Daily Roundup Perrigo Pounded on Goldman '0% Upside'

Storm reaches the supermarkets; Ratio chairman sells off units; Intel says Israir class action is groundless.

Ruth Schuster
Ruth Schuster
Ruth Schuster
Ruth Schuster

No joy foreseeable from Perrigo? Perrigo shares took a pounding Sunday on the Tel Aviv Stock Exchange, closing an arbitrage gap with Wall Street and losing more than 6% after Goldman Sachs advised investors to sell the stock on Friday. The New York investment bank also lowered its 12-month target for the dual-listed drug company from $117 to $110. Analyst Jami Rubin wrote that he sees "0% upside" in the next 12 months for Perrigo, which makes over-the-counter drugs. Street guru Jim Cramer presumably didn't help when he commented that investors were piling into Perrigo because of the influenza making the rounds, but that's a blip, he cautioned.

Pigging out on produce? Even though the storm that hammered the Middle East last week didn't cause any shortages of vegetables or fruit, Israel's retailers took the opportunity to jack up prices of fresh produce by double-digit percent. Farmers' rep Dubi Amitai claims the hikes don't originate with them, though crops were damaged by the high winds, and heavy rain and snow: it's the retailers being greedy, he says. The retailers deny being pigs and rebut that their cost of sales on fresh produce don't begin and end with what they pay farmers: On top of that one must add packaging, transportation, refrigeration, manpower and so on. Farmers want government supervision over retail prices of produce and meanwhile, an executive at one of the heavy discount chains claims the big retailers are indeed being pigs.

WORK TASK 1:
Answer these questions from the news roundup:
(a) What 12-month target did Goldman Sachs set for Perrigo after lowering it, and what was the previous figure?
(b) Who is named as the farmers' representative?
(c) Besides what they pay farmers, which costs do the retailers list?
WORK TASK 2: Reproduce the passage of the news roundup that begins at the words "Daily Roundup Perrigo" and ends after the words "blip, he cautioned.".
The records that follow the roundup can be left aside.

SOURCE INFORMATION:
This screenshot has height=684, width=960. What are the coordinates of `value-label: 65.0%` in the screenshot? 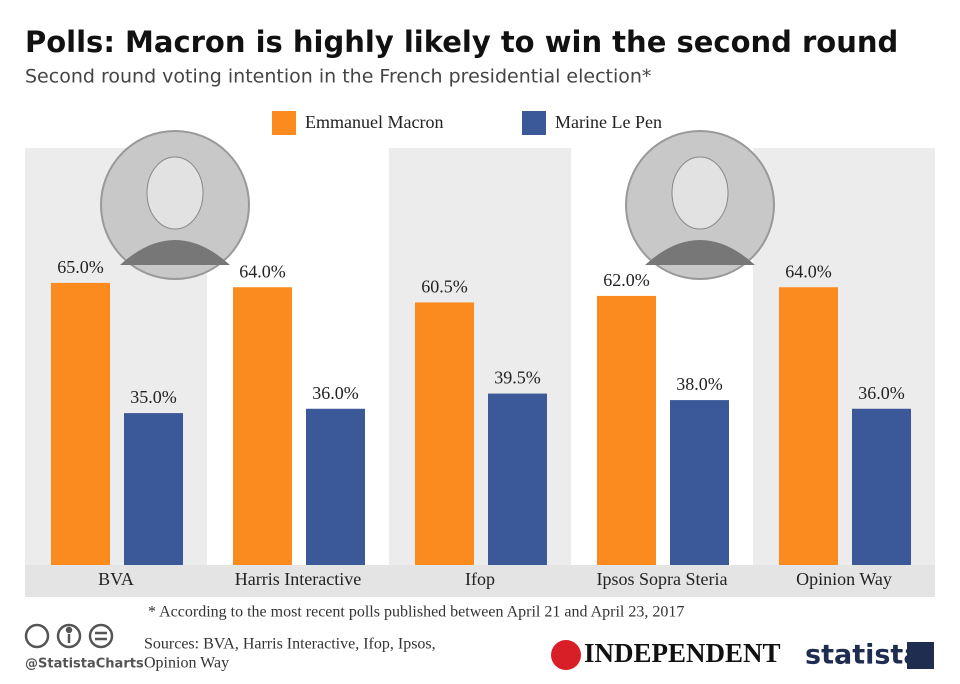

...

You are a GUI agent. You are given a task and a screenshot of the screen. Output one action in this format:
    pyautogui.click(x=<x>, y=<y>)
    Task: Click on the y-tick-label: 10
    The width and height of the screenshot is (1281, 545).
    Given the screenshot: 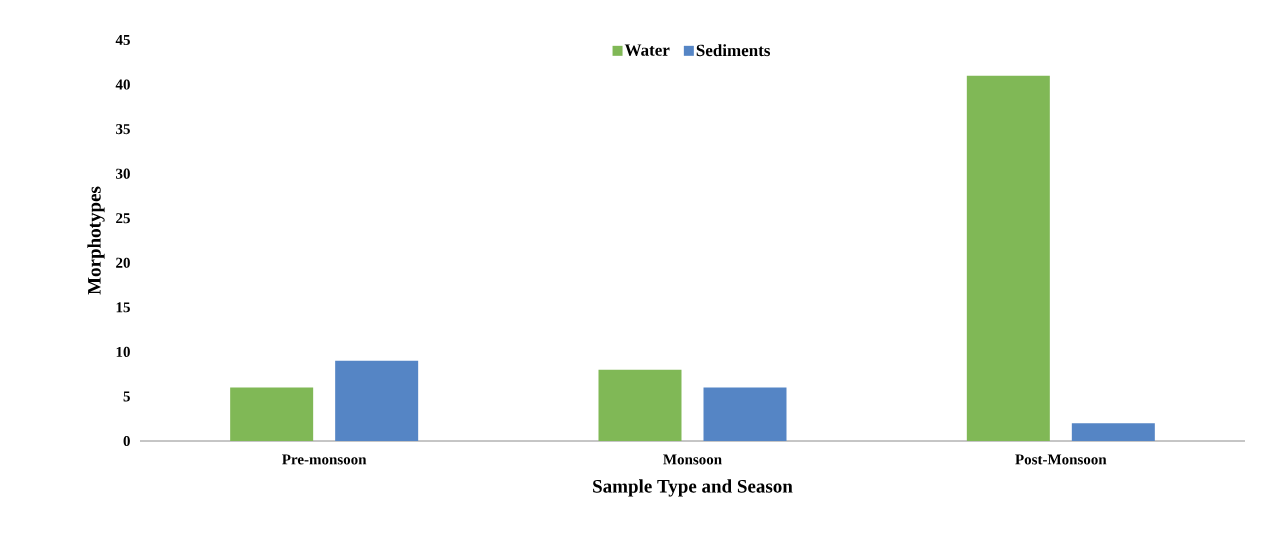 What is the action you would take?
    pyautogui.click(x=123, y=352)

* * *

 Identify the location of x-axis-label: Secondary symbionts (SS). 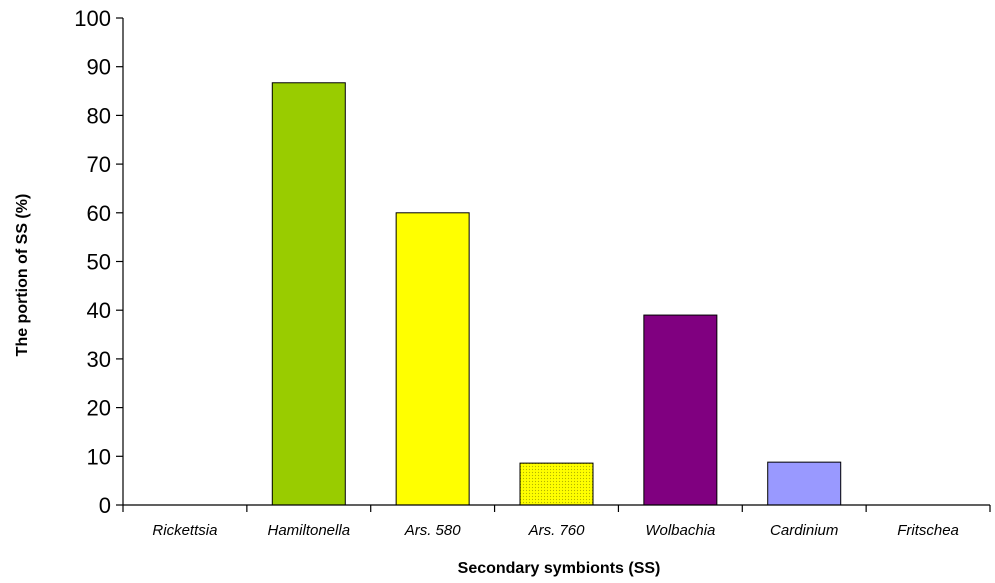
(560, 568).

WRITTEN REPLY 1:
(a) $110, down from $117.
(b) Dubi Amitai.
(c) Packaging, transportation, refrigeration and manpower.

WRITTEN REPLY 2:
Daily Roundup Perrigo Pounded on Goldman '0% Upside'

Storm reaches the supermarkets; Ratio chairman sells off units; Intel says Israir class action is groundless.

Ruth Schuster
Ruth Schuster
Ruth Schuster
Ruth Schuster

No joy foreseeable from Perrigo? Perrigo shares took a pounding Sunday on the Tel Aviv Stock Exchange, closing an arbitrage gap with Wall Street and losing more than 6% after Goldman Sachs advised investors to sell the stock on Friday. The New York investment bank also lowered its 12-month target for the dual-listed drug company from $117 to $110. Analyst Jami Rubin wrote that he sees "0% upside" in the next 12 months for Perrigo, which makes over-the-counter drugs. Street guru Jim Cramer presumably didn't help when he commented that investors were piling into Perrigo because of the influenza making the rounds, but that's a blip, he cautioned.